@Merry Andrew,
Teach and Kidd were both born in England, but that was not my point. Kidd operated from New York, and he was a privateer--he wasn't a pirate hunter. At the time he lived, the English Crown wasn't interested in rooting out piracy in the Caribbean, since it served their purposes, and they issued letters of marque to so many of those who would later be thought of as pirates. Kidd was executed in 1701, just before the War of the Spanish Succession began, during which time, if he had still been in business, he probably would have been issued yet another letter of marque.

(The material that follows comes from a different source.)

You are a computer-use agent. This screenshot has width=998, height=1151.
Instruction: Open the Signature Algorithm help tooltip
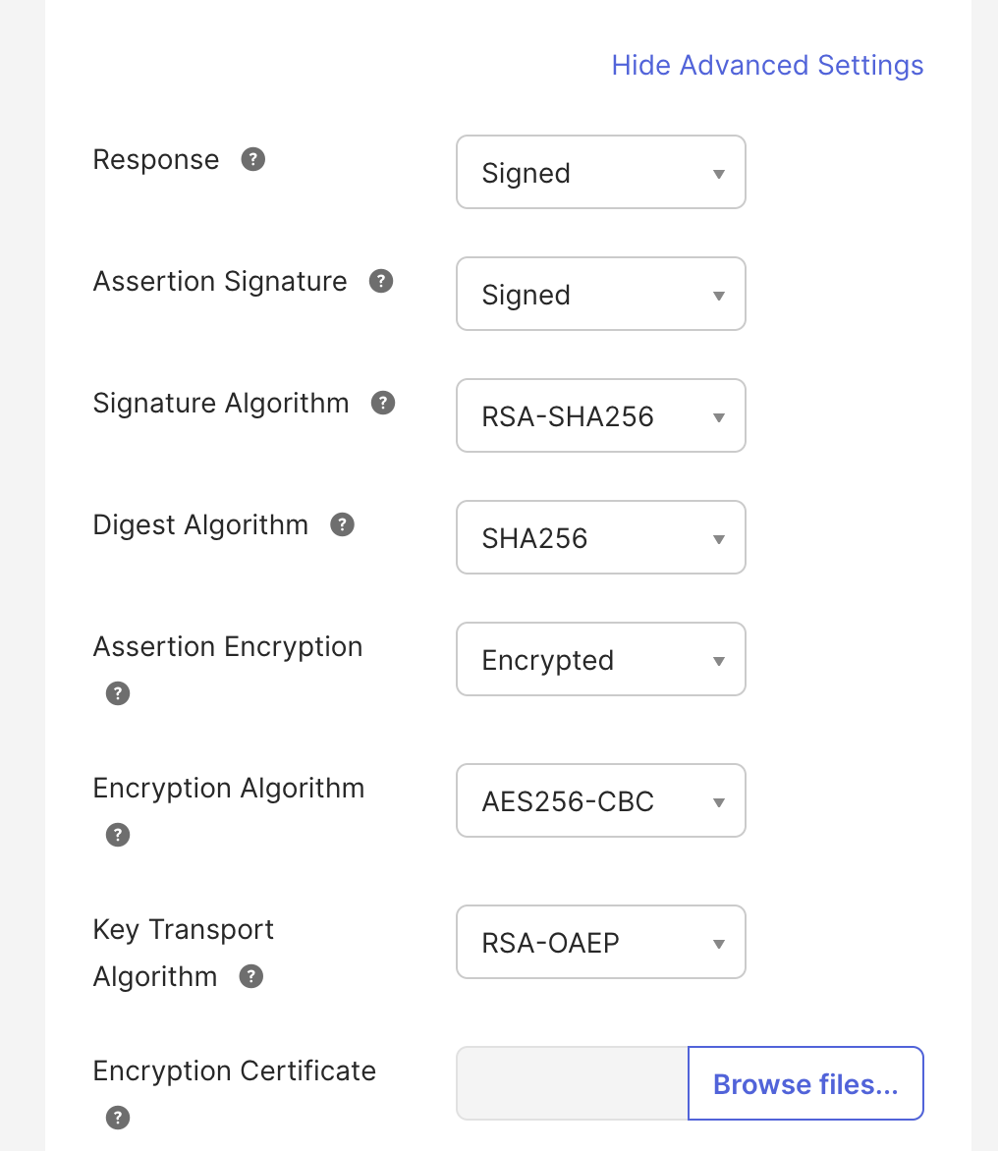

Adventure Galley was built especially for his use. The accounts of what happened in the Indian Ocean are unreliable, because every witness had a stake in telling their own version of events. What probably is likely to have happened was that he did kill a mutinous petty officer (i don't remember who it was, the gunner, the quartermaster--i'd have to look it up), but it was involuntary manslaughter (he beaned him with an iron-bound bucket). The rest of his cruise has traditionally been called piracy, but he was operating with a letter or marque. His defenders in the past have said he was forced (not at all uncommon in cases of piracy), and modern historians are divided.
Teach operated in the waters of the Virginia and Carolina capes, although he sometimes ran down to the Islands when things got too hot for him. I have described Teach and Kidd as Americans because of where they operated, not who they were.